The Council should coordinate a cycling and walking infrastructure study to identify the barriers and potential solutions for increasing non-car travel. Identifying how the “Go Dutch” principles developed by the London Cycling Campaign could be implemented to make Haringey accessible for cyclists and support trans-borough journeys. Scoping work for this study would be carried out in 2012-2013 with the full study being completed in the first half of 2013-14.

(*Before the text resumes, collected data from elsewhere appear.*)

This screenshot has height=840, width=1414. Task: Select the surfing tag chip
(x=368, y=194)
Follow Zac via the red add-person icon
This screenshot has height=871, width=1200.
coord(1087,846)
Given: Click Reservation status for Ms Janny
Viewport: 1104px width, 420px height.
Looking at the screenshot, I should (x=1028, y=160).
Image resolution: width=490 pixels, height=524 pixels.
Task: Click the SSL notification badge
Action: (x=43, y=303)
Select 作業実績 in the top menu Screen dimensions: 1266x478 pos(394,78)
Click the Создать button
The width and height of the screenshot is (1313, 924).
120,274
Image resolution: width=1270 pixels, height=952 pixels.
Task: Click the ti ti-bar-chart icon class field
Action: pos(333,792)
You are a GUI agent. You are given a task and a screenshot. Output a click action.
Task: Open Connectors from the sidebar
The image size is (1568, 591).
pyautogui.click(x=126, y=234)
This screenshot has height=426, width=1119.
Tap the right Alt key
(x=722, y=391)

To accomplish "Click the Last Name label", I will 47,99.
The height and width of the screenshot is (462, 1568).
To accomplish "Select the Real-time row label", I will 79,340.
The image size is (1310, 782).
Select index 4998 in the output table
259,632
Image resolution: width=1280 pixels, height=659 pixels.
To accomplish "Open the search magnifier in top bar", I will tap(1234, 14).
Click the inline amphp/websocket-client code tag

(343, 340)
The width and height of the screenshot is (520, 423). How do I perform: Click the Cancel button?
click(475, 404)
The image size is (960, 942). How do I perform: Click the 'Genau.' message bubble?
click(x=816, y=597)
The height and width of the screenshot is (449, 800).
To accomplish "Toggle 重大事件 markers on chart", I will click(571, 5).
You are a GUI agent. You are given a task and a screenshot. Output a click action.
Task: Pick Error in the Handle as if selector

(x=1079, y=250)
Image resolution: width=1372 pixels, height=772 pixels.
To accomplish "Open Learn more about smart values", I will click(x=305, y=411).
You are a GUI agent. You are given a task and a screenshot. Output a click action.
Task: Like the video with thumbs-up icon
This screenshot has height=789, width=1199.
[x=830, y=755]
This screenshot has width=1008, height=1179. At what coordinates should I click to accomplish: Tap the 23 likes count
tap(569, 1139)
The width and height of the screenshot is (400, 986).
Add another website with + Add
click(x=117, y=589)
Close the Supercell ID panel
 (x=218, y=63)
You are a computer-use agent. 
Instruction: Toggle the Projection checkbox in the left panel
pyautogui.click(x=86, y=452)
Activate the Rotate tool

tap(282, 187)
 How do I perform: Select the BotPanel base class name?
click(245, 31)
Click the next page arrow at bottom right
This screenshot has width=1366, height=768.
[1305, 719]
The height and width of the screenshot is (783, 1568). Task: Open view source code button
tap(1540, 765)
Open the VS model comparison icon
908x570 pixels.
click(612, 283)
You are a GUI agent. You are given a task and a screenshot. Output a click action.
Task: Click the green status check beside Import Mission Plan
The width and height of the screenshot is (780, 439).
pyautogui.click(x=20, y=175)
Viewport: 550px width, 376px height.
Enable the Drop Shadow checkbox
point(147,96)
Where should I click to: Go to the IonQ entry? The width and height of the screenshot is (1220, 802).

Islington is a long way off from this. There is no serious plan to switch travel mode from car to walk/bike/bus. Yet everything we know; obesity, air pollution, climate change tells us that politicians should be moving heaven and earth to get us out of our cars. Try this for size.  Councillor Paul Smith told a council meeting that poor air pollution was part of living in the inner-city and nothing could be done about it.

Islington Friends of the Earth organised a photo call outside the town hall for 12 noon Sunday 21 October.   Here is their facebook event

  • Chris Ashby

    A brilliant expose of the
    destructive priorities of our favourite environmental champion and his colleagues of which
    they should be ashamed!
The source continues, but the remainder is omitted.